The team's analysis of these sequences uncovered 20.4 million SNPs — found at frequencies ranging from less than 0.5 percent to more than 5 percent frequency — and 1.2 million indels.
Many of the more common variants appear to be shared with individuals from other European populations. For example, the team detected some 98 percent of European HapMap2 variants in the Dutch genomes and around 70 percent of variants that were identified in European samples sequenced for the first phase of the 1000 Genomes Project.
On the other hand, just over one-third of the rare variants identified for GoNL coincided with those described in the 1000 Genomes assessments of European individuals. Moreover, the genomes contained 7.6 million SNPs not previously included in the dbSNP variant database.
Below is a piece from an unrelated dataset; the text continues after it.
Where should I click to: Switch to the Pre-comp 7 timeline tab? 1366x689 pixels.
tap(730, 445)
The average Dutch genome contained a few dozen rare SNPs, small indels, or larger deletions that were expected to interfere with the function of the resulting protein, the researchers reported, along with around 20 variants implicated in disease risk through past association studies.
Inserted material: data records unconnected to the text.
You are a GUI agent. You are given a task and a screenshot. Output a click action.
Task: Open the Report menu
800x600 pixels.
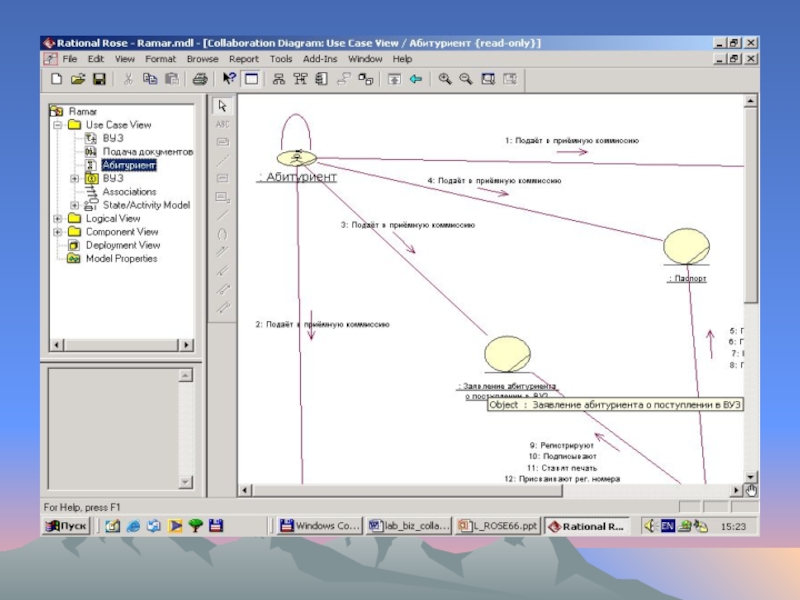243,59
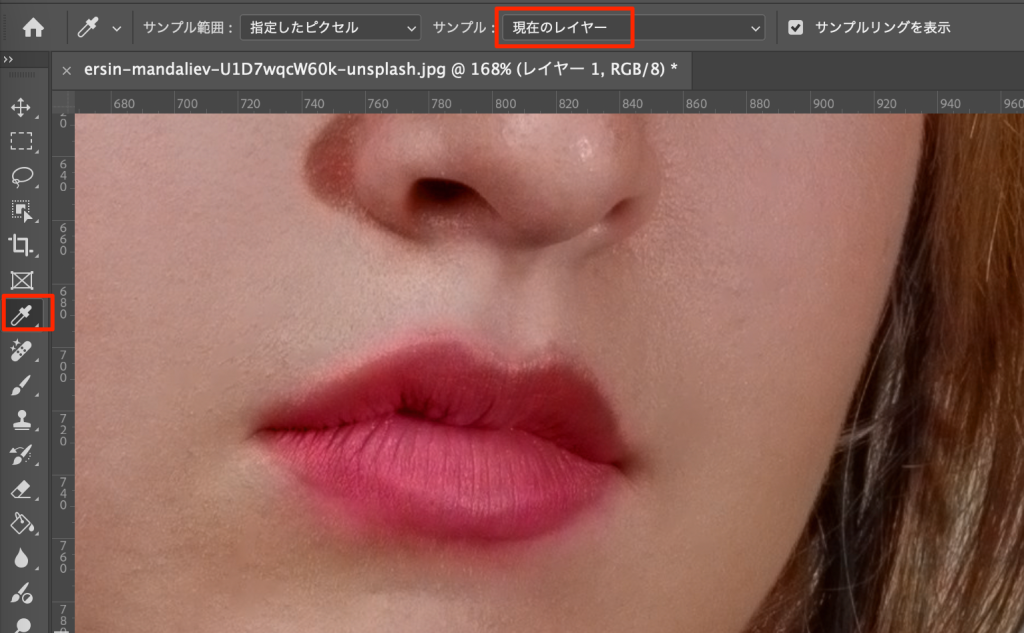Open the サンプル dropdown showing 現在のレイヤー
This screenshot has height=633, width=1024.
point(631,28)
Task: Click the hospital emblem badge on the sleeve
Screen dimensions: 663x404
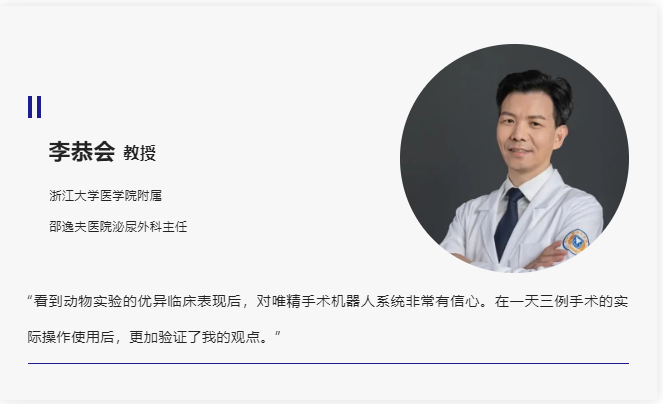Action: point(575,241)
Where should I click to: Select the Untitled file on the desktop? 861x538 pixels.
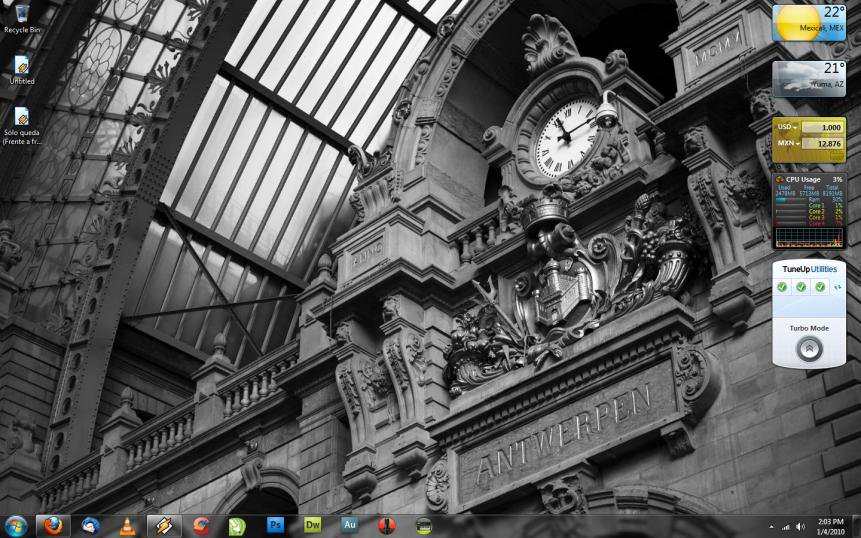21,66
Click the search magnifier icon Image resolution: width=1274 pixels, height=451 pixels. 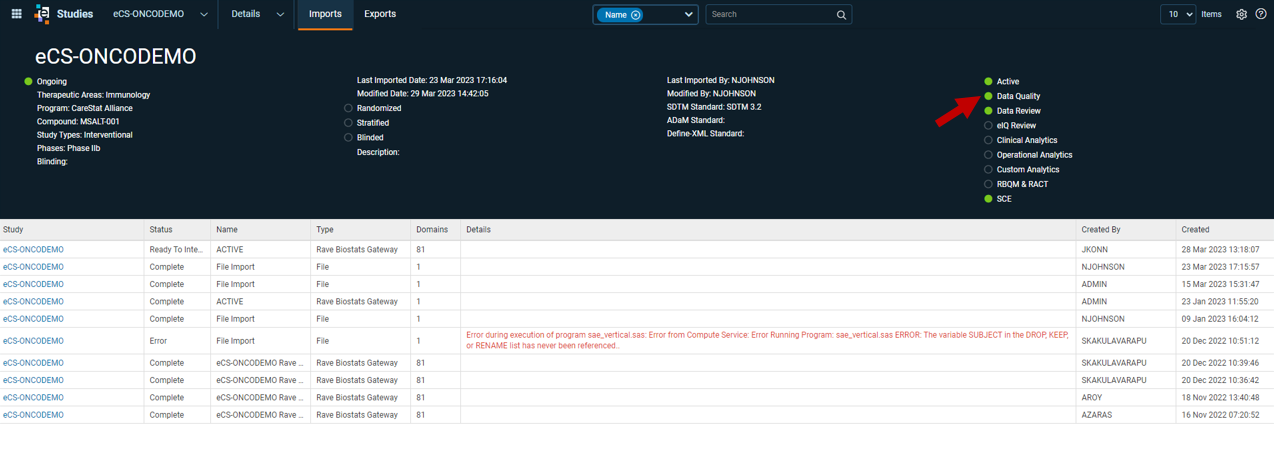click(x=841, y=15)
By focusing in on members of individual Dutch families, meanwhile, the team got a look at de novo mutations in children that weren't found in either of their parents — a set that includes more than 11,000 high-confidence de novo mutations so far. As in past studies, the likelihood of seeing de novo mutations in a child's genome appeared to ratchet up as his or her father's age at conception increased.
The genomes offered a broader look at the Dutch population, too. By looking at rare and common variant clustering and identity-by-descent patterns in individuals sampled in each of the Netherlands' 12 provinces, the study's authors saw signs of a genetic gradient representing movement of an ancestral population from the southern part of the country to the north. Though "different demographic scenarios remain plausible," they explained, "all support a model of substantial region migration."
Along with information already gleaned from the Dutch genomes, members of the GoNL consortium noted that the sequence data should also provide a resource for imputing variants present in the genomes of other individuals from the Netherlands.
Indeed, their preliminary experiments using information from 81 Dutch individuals sequenced by Complete Genomics indicated that the existing GoNL panel can pick up a significant proportion of masked variants not directly tested by the Illumina Human 1M genotyping array.
"As long as the cost of genotyping continues to be competitive with whole-genome sequencing, imputation will remain important," the GoNL study authors concluded. "The consolidation of available whole-genome data sets into a single cosmopolitan panel, including low-frequency, structural, and other complex types of variation, should therefore be considered a top priority."